A 100,000 b/d crude distillation unit at Venezuelan state-owned PdV's 635,000 b/d Amuay refinery exploded yesterday, according to a refinery manager and a labor union official on the site.
The unit was in recirculation mode when the incident occurred at 2:37pm ET.
The blast at Amuay's CD-4 is a setback in PdV's choppy efforts repair Amuay and the nearby 305,000 b/d Cardon refinery in order to boost gasoline production. Venezuela has been in the throes of a severe fuel shortage for most of this year.
The manager described the damage at Amuay as "very considerable" but said an investigation is still underway.

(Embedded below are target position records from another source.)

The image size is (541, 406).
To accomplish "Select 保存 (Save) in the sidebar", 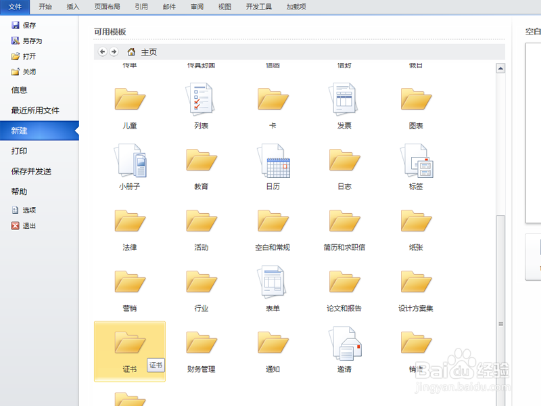I will pos(30,24).
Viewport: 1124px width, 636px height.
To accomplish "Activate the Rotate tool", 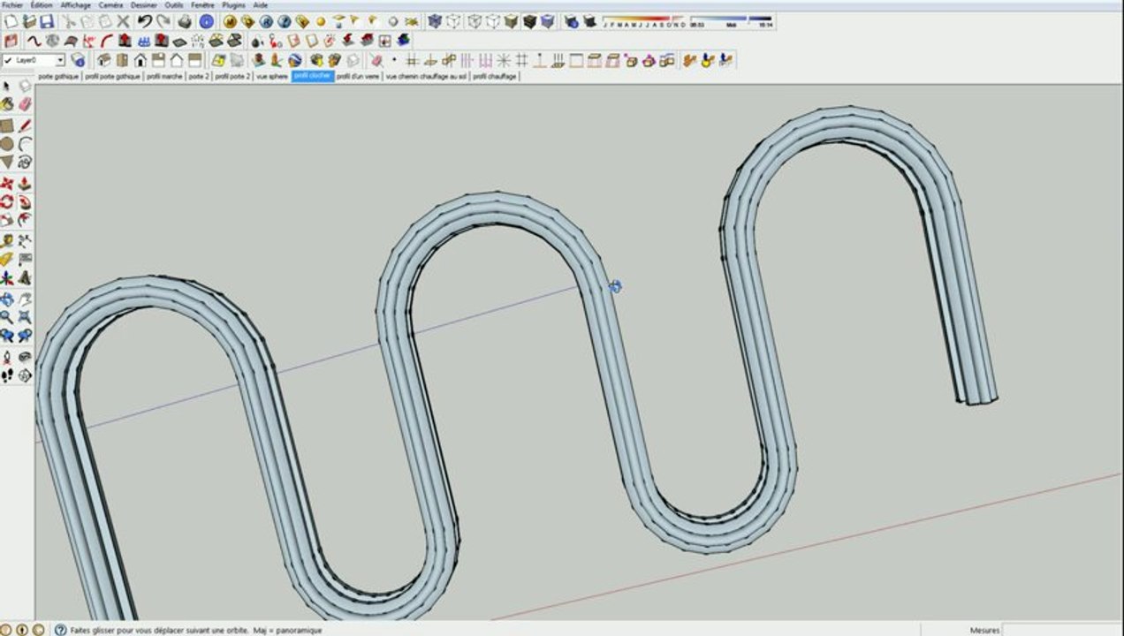I will [x=7, y=202].
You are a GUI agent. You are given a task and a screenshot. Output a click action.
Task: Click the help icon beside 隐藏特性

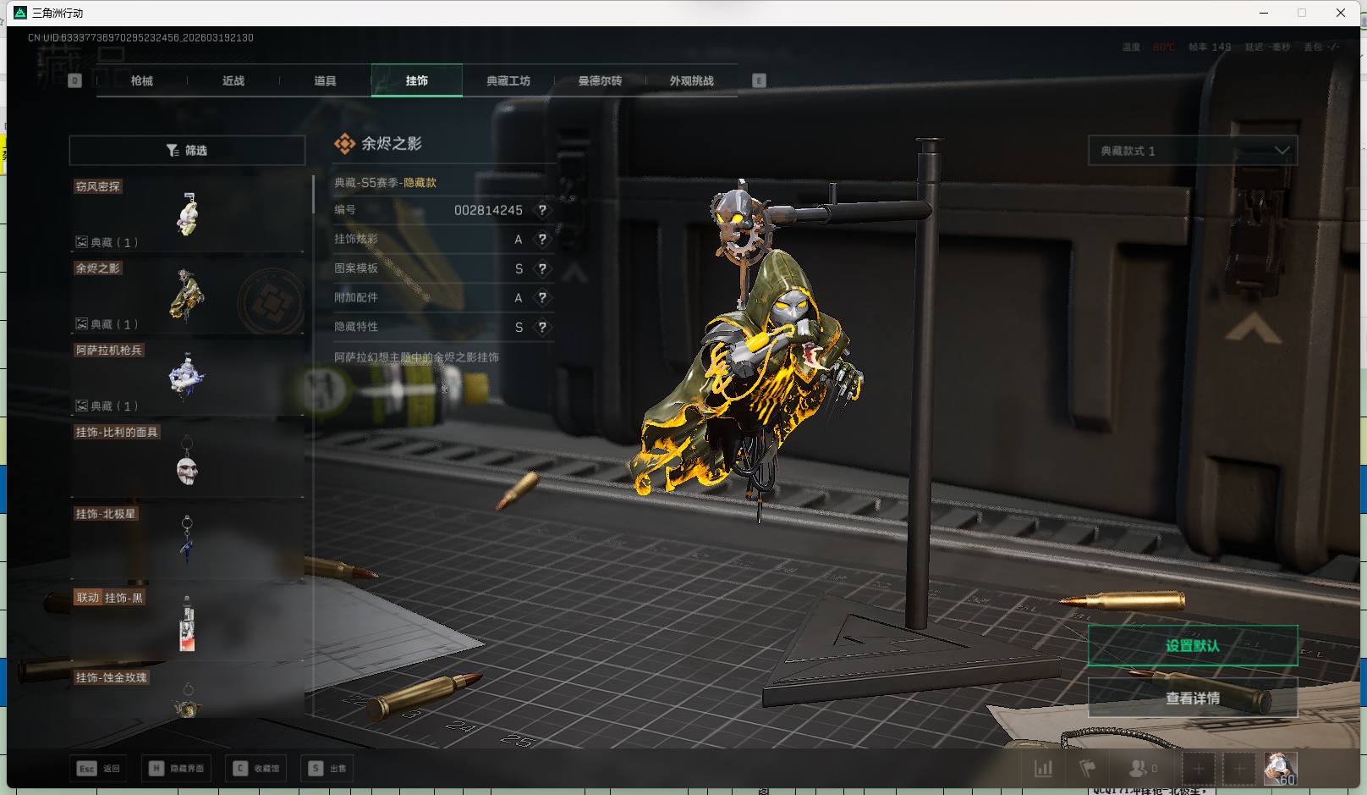click(542, 327)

The union official said the incident may have been caused by a water leak that triggered a vapor blast.
The internal damages "appear initially to be so severe that the unit could be irrecoverable and may have to be rebuilt completely, but we have to wait until accident investigators complete their technical reports," the union official said. He blamed PdV for cutting safety corners in its rush to manufacture gasoline.
Amuay's CD-4 and CD-1 distillation units "should have been shut down completely when the refinery's industrial services failed on 23 October, but PdV ordered that both units be placed into recirculation mode avoid lengthy safe restart protocols," the official added.
The Amuay refinery manager confirmed that the CD-4 and CD-1 units had been in recirculation mode since water and electricity supplies to the refinery failed early this week. CD-1 is still in recirculation mode.